Polymorphic differences in avidity or altered kinetics among α2A-ARs expressed on different tissues may also explain the worsening erythema phenomenon, particularly with regard to exaggerated recurrence as drug effect wanes. If the avidity of brimonidine for the α2-AR on presynaptic nerve terminals is greater than that on vascular smooth muscle, the vasoconstrictive effect on vessels may wear off as expected, but negative feedback inhibition on nerve terminals may remain for a longer period, with transiently sustained erythema.

This potential mechanism also underscores the prudence of advising patients to make the first trial of medication on the weekend or a day when the patient can be comfortable even in the unlikely event that worsening erythema occurs [15].

Summary and Conclusions

Brimonidine has proven strong vasoconstrictive effects on α2-ARs of vessels and—to a lesser extent—on α1-ARs [24]. In rosacea, ARs on other tissues—such as endothelium, presynaptic adrenergic nerve terminals, and immune cells—may also promote vasodilation. Skin reactivity to adrenergic agonists may be influenced by a complex system of activation and inhibition, systemic factors, such as epinephrine/NE levels, local tissue factors (including NO), receptor up- and downregulations, desensitization, inflammation, and exterior (e.g., temperature, ultraviolet light, microbes, and proteases) or endogenous factors (increase of local body temperature via exercising, pH changes, microbiota). In turn, worsening erythema events may occur with brimonidine use for reasons that are entirely patient dependent and can be allergic (very rarely) or non-allergic (more often) on nature.

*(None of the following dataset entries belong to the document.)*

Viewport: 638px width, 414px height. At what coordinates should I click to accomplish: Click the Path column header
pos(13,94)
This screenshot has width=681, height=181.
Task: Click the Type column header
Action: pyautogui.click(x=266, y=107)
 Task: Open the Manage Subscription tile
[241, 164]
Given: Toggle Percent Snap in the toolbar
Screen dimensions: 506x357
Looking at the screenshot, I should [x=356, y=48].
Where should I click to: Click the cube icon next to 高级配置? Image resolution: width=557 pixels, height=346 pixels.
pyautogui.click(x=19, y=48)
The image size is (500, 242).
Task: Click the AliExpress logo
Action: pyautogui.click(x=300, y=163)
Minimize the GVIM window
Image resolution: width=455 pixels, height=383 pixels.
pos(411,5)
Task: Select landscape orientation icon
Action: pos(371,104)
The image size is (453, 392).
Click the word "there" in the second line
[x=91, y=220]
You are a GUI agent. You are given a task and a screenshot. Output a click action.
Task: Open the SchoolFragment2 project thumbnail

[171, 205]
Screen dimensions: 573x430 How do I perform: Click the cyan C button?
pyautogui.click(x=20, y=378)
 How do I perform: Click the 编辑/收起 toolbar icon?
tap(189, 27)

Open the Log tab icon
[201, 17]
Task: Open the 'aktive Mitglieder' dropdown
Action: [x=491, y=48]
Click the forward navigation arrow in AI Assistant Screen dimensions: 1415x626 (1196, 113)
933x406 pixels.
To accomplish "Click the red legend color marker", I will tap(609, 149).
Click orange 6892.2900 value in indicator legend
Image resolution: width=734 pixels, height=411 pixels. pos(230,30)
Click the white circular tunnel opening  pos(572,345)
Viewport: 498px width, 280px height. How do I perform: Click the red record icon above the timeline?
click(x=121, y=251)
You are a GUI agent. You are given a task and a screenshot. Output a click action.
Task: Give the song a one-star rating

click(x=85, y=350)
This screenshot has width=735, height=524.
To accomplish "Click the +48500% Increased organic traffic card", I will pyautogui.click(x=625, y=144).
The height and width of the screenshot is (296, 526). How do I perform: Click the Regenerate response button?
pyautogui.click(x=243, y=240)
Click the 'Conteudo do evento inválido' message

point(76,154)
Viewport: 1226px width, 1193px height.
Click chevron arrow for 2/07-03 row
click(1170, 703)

The worsening phenomenon that occurs in some patients as the effects of brimonidine agonism wane may be explained by receptor desensitization and internalization, negative feedback loops, or activation of other compensatory mediators that lead to vasodilation. Skin barrier dysfunction can increase local concentrations of brimonidine and can be effectively treated with moisturizers prior to brimonidine therapy. In addition, the paradoxical-worsening phenomenon occurring within hours of brimonidine application may be explained by high concentrations of brimonidine within skin that leads to the saturation of receptors and ‘spillover’ effect to other α-AR subtypes with unwanted effects (vasodilation).

Brimonidine effects are predominantly beneficial. We hypothesize that certain individual characteristics may potentially override the vasoconstrictive effect transiently (e.g., barrier dysfunction) or permanently (e.g., receptor polymorphisms). Future studies are important to define those subgroups that may are most likely to benefit from brimonidine, since it is the first efficacious topical treatment against a frequent—and often challenging to treat—symptom in rosacea. It is crucial for clinicians to educate patients who should be taught to start with a very thin layer of medication and to use other strategies that can optimize brimonidine therapy [15].